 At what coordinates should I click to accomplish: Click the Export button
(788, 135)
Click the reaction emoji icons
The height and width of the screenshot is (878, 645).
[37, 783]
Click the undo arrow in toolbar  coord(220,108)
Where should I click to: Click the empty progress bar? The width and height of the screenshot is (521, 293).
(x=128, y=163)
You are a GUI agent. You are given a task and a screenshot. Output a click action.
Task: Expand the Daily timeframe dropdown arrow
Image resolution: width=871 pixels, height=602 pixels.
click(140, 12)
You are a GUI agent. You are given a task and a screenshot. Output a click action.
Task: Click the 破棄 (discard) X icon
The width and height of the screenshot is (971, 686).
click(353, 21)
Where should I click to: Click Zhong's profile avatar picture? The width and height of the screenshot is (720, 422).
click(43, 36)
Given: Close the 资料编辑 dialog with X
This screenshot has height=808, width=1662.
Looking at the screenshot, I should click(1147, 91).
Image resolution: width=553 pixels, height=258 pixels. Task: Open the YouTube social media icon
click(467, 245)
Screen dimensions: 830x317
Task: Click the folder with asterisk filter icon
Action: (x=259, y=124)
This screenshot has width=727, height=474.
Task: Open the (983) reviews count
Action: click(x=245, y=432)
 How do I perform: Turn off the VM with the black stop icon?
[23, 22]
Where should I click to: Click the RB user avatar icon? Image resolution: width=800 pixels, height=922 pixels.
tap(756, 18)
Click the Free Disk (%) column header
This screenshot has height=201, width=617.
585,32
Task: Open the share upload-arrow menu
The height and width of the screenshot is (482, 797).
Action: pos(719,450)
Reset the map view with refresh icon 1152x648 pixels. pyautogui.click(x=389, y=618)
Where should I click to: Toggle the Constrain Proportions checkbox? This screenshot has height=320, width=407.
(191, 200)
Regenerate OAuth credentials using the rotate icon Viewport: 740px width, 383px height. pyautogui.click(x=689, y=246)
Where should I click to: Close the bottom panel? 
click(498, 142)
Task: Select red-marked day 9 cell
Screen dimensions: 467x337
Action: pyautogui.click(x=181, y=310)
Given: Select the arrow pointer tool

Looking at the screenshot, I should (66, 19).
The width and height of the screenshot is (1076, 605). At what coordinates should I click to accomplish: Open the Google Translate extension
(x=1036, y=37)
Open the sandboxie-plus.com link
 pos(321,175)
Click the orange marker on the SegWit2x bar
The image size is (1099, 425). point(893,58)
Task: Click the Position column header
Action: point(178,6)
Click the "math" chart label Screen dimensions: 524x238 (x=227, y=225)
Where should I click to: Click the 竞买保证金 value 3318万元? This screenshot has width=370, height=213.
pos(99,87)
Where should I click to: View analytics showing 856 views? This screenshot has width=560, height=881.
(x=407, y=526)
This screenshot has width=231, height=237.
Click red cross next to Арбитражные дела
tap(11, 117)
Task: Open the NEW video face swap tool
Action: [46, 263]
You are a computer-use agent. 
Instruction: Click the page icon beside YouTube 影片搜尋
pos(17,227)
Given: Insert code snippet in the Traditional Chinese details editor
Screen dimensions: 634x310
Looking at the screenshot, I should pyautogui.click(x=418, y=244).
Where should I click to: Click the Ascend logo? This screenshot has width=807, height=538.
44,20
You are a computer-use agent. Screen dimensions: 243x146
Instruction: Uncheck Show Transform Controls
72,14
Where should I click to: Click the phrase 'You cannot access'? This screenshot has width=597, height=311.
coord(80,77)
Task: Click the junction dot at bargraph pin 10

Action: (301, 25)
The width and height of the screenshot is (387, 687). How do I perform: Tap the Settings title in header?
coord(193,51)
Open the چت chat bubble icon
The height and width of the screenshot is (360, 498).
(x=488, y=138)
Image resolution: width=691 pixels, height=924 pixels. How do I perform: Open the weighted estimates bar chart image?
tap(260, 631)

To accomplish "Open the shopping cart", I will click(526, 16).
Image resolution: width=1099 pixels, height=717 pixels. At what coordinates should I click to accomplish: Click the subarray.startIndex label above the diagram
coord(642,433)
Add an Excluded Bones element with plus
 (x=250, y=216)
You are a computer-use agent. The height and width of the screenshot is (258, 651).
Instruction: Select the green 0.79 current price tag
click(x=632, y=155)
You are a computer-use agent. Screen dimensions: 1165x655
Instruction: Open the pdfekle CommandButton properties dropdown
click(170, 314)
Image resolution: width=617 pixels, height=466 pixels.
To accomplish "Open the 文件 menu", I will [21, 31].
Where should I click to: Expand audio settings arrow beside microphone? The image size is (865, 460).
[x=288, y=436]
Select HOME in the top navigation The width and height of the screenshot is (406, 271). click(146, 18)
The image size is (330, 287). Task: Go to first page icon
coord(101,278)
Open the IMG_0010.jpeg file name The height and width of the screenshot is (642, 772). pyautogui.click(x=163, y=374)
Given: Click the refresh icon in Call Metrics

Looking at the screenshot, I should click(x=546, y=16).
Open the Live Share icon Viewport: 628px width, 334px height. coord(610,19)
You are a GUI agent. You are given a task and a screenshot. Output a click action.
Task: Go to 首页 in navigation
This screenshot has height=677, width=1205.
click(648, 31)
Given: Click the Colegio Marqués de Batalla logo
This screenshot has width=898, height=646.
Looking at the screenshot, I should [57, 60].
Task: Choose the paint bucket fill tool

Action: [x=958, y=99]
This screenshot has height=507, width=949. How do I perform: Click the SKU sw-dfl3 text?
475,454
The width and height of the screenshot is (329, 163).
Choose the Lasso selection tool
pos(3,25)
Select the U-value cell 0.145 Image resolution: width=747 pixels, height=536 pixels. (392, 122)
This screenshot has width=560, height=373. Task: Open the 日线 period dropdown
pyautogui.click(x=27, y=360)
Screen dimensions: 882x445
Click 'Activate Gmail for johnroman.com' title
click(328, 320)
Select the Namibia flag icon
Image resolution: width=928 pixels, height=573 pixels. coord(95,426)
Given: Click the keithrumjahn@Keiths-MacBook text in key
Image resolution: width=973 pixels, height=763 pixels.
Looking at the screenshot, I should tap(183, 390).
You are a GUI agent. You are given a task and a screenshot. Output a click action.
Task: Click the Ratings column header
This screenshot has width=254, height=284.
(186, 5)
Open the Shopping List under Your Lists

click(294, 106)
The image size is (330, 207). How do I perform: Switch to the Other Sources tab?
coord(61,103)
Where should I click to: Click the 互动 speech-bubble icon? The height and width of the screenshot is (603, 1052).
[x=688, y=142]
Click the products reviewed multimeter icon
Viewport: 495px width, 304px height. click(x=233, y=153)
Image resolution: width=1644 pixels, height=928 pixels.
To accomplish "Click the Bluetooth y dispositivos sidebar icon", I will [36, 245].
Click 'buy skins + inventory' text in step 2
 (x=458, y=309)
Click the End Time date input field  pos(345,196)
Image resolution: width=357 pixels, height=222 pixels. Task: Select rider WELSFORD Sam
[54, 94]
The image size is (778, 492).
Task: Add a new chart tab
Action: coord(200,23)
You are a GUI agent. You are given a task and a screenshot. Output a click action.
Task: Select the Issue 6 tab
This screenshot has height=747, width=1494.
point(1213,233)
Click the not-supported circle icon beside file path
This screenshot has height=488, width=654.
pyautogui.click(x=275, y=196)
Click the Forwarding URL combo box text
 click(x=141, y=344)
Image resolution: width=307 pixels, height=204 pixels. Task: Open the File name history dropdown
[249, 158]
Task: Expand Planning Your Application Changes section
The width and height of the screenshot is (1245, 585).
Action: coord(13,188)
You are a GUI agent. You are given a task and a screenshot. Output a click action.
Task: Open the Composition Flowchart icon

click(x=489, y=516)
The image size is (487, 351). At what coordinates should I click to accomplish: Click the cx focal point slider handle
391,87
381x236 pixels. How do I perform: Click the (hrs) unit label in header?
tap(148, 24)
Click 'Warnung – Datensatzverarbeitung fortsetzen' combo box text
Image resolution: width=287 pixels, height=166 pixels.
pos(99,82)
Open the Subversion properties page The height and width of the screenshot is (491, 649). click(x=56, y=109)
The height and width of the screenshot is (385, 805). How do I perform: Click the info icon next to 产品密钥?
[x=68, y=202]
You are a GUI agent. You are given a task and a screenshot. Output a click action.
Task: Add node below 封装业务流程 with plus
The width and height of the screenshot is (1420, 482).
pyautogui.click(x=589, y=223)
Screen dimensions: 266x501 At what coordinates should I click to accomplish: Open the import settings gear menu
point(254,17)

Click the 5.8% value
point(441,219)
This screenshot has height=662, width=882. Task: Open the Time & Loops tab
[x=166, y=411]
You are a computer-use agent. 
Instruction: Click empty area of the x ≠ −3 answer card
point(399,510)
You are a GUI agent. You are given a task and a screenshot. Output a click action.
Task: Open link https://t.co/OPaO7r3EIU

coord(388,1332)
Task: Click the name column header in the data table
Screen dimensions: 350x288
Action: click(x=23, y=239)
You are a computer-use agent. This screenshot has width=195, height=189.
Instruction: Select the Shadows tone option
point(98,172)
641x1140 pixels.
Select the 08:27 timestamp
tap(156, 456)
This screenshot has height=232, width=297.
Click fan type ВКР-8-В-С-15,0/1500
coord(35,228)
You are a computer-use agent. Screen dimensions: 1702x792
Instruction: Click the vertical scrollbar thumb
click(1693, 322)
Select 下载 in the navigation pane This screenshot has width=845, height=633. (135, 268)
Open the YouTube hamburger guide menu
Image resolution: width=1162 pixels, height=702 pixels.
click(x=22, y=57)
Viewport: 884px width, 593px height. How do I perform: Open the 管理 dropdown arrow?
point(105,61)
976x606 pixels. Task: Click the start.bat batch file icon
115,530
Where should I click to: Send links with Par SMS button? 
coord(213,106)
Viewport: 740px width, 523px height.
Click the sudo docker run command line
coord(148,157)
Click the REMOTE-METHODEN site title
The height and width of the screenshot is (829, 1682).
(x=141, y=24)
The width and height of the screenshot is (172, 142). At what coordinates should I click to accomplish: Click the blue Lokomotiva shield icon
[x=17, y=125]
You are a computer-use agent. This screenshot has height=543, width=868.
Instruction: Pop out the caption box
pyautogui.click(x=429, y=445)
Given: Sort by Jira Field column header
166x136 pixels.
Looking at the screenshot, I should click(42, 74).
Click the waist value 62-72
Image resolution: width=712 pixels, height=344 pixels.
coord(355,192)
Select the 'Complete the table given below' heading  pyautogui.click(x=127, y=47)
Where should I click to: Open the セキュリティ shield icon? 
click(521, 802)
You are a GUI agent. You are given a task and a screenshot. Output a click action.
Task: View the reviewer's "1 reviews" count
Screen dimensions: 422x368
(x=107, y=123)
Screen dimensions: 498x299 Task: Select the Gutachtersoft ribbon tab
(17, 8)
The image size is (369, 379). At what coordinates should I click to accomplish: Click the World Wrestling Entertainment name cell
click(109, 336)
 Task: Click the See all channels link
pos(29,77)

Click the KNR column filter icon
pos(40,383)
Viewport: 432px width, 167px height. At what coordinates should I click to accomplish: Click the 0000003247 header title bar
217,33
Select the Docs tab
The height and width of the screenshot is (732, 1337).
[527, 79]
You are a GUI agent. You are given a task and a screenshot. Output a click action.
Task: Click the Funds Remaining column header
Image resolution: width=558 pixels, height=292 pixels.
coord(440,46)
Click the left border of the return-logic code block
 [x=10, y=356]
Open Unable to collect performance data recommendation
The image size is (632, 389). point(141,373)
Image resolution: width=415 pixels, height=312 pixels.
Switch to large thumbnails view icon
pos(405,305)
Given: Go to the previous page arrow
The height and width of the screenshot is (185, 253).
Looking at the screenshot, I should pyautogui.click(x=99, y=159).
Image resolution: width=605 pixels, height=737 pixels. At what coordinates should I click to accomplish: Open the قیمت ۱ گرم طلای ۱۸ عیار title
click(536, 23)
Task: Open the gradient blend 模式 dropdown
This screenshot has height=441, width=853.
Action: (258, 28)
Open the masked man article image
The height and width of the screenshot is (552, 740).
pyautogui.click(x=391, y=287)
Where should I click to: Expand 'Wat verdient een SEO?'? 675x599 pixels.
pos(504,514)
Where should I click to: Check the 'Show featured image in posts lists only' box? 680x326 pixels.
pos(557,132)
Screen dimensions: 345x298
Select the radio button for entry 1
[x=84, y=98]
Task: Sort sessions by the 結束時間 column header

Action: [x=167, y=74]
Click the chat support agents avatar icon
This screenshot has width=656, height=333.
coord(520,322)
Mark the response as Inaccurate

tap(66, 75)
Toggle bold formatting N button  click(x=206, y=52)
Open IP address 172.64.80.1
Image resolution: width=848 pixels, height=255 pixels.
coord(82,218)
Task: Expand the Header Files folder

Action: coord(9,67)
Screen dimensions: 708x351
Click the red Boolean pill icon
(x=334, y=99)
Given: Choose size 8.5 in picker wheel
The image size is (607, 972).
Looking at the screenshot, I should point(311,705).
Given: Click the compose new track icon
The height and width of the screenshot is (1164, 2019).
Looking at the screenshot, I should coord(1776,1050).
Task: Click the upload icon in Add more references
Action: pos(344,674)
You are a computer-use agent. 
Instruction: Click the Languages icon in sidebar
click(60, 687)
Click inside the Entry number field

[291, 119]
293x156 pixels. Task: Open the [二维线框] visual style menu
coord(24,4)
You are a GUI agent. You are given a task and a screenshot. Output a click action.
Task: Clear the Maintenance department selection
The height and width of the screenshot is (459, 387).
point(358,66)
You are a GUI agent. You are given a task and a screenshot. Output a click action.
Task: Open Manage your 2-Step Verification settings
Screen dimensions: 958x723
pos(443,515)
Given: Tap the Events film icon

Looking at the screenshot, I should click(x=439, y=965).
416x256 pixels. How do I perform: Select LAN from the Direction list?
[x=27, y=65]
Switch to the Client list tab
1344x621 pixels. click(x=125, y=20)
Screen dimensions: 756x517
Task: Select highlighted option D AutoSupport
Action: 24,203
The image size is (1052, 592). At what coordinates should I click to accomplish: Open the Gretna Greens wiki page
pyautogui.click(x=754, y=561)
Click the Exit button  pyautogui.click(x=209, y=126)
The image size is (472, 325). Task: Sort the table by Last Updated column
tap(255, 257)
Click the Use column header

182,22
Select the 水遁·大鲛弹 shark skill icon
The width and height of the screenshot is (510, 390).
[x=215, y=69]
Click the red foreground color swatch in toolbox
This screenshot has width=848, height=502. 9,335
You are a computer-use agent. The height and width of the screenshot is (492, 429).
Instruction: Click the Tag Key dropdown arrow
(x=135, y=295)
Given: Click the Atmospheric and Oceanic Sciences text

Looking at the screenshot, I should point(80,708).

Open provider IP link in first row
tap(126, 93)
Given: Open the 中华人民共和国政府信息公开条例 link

::::::::::

- [What the exercise asks]
All lines from the one that holds "Screen dimensions: 958x723" through the end of the material, both ends included, should be restated exactly.

- [Result of this exercise]
Screen dimensions: 958x723
pos(443,515)
Given: Tap the Events film icon

Looking at the screenshot, I should click(x=439, y=965).
416x256 pixels. How do I perform: Select LAN from the Direction list?
[x=27, y=65]
Switch to the Client list tab
1344x621 pixels. click(x=125, y=20)
Screen dimensions: 756x517
Task: Select highlighted option D AutoSupport
Action: 24,203
The image size is (1052, 592). At what coordinates should I click to accomplish: Open the Gretna Greens wiki page
pyautogui.click(x=754, y=561)
Click the Exit button  pyautogui.click(x=209, y=126)
The image size is (472, 325). Task: Sort the table by Last Updated column
tap(255, 257)
Click the Use column header

182,22
Select the 水遁·大鲛弹 shark skill icon
The width and height of the screenshot is (510, 390).
[x=215, y=69]
Click the red foreground color swatch in toolbox
This screenshot has width=848, height=502. 9,335
You are a computer-use agent. The height and width of the screenshot is (492, 429).
Instruction: Click the Tag Key dropdown arrow
(x=135, y=295)
Given: Click the Atmospheric and Oceanic Sciences text

Looking at the screenshot, I should point(80,708).

Open provider IP link in first row
tap(126, 93)
Given: Open the 中华人民共和国政府信息公开条例 link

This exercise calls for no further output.